There's actually a shortcut for that expression on the numerator. Notice that a³-b³ = (a-b)(a²+ab+b²), (this is just a formula you can remember), so: (2+h)³-8 = (2+h)³-2³ = [(2+h)-(2)][(2+h)²+(2+h)(2)+(2)²] = h[(2+h)²+(2+h)(2)+4] Then you can cancel the h's and get: lim h->0 (2+h)²+(2+h)(2)+4 Then plug in h = 0: = (2+0)²+(2+0)(2)+4 = 12

I'm Vietnamese and I really like your explanations, it's very easy to understand

somebody tell me how to solve this problem please🙏 especially part(A)，I have no idea Let f : (-∞, ∞)--> (-∞, ∞) be a differentiable function such that f has a local minimum value f(−1) = -1, and the graph of y = f(x) contains an inflection point (0, 0), with a slant asymptote y = x + 1. (A)Prove that such a function ƒ exists by constructing a possible function. (B)Prove that there exists some a < 0 such that f'(a) = 1. (C)Show that there exists some b> 0 such that f'(b) > 1.

This video was very helpful. Why does 8 cancel out?! That is my only question

What is h ?

Good video sir!

▸ DATA:
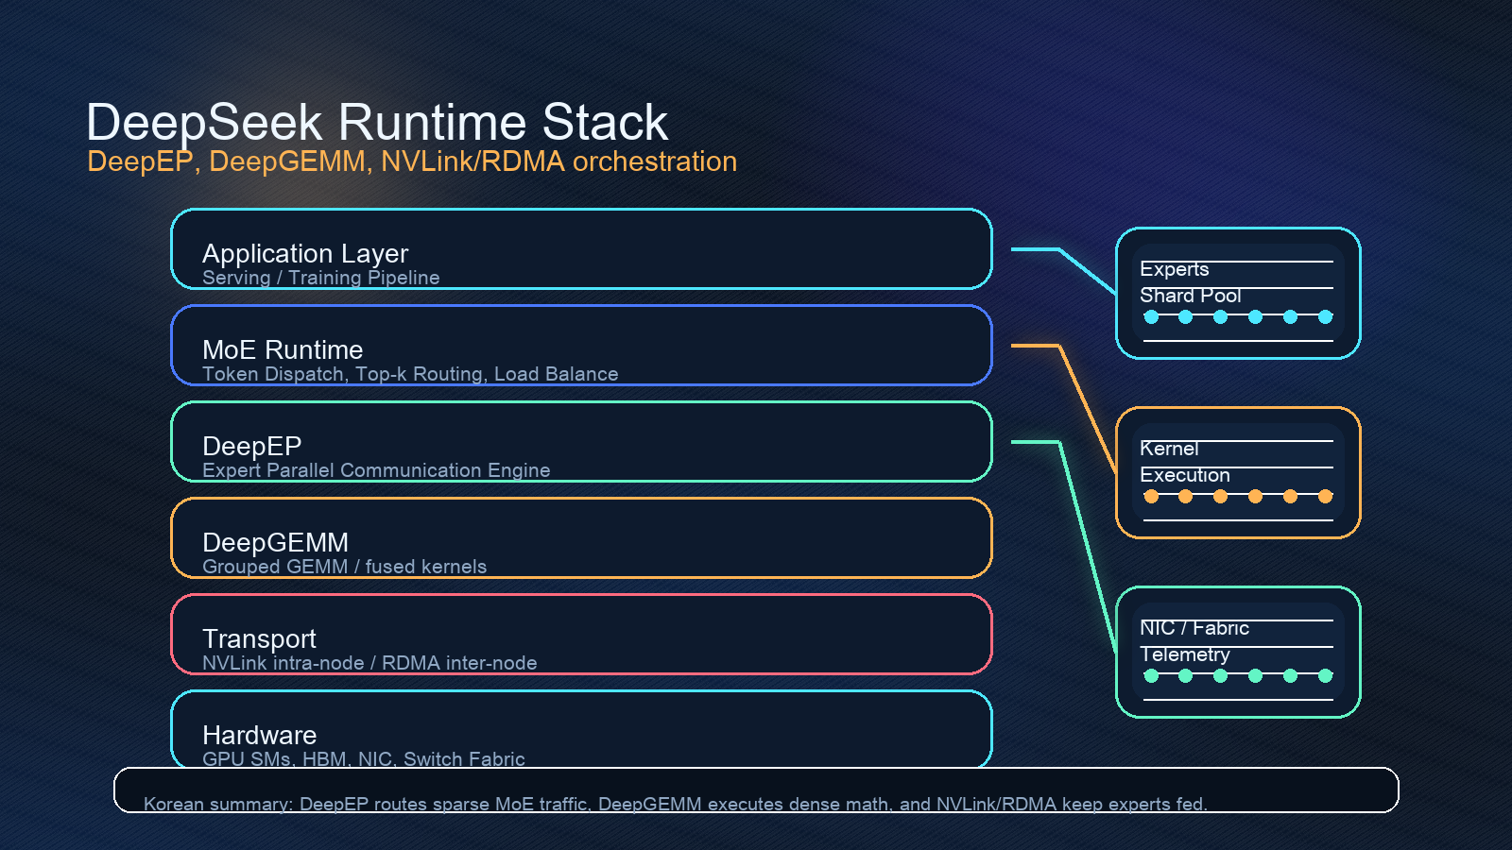This screenshot has width=1512, height=850.
Task: Click first cyan dot in Experts Shard Pool
Action: click(x=1151, y=317)
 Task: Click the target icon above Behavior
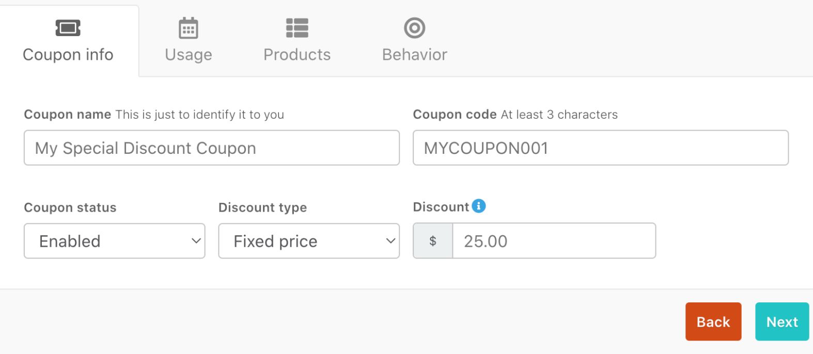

▸ REQUIRED TASK 1: Restate the paragraph of the comment thread above that begins "There's actually a shortcut" as a short list of steps, keeping its main facts.
▸ REQUIRED TASK 2: Reproduce word for word everything in the comment thread from "somebody tell me" down to "that f'(b) > 1.".

▸ FULL RESPONSE 1:
- The numerator has a shortcut: the formula a³−b³ = (a−b)(a²+ab+b²).
- Writing (2+h)³−8 as (2+h)³−2³ and applying the formula gives h[(2+h)²+(2+h)(2)+4].
- Canceling the h's leaves lim h->0 (2+h)²+(2+h)(2)+4.
- Plugging in h = 0 gives (2+0)²+(2+0)(2)+4 = 12.

▸ FULL RESPONSE 2:
somebody tell me how to solve this problem please🙏 especially part(A)，I have no idea Let f : (-∞, ∞)--> (-∞, ∞) be a differentiable function such that f has a local minimum value f(−1) = -1, and the graph of y = f(x) contains an inflection point (0, 0), with a slant asymptote y = x + 1. (A)Prove that such a function ƒ exists by constructing a possible function. (B)Prove that there exists some a < 0 such that f'(a) = 1. (C)Show that there exists some b> 0 such that f'(b) > 1.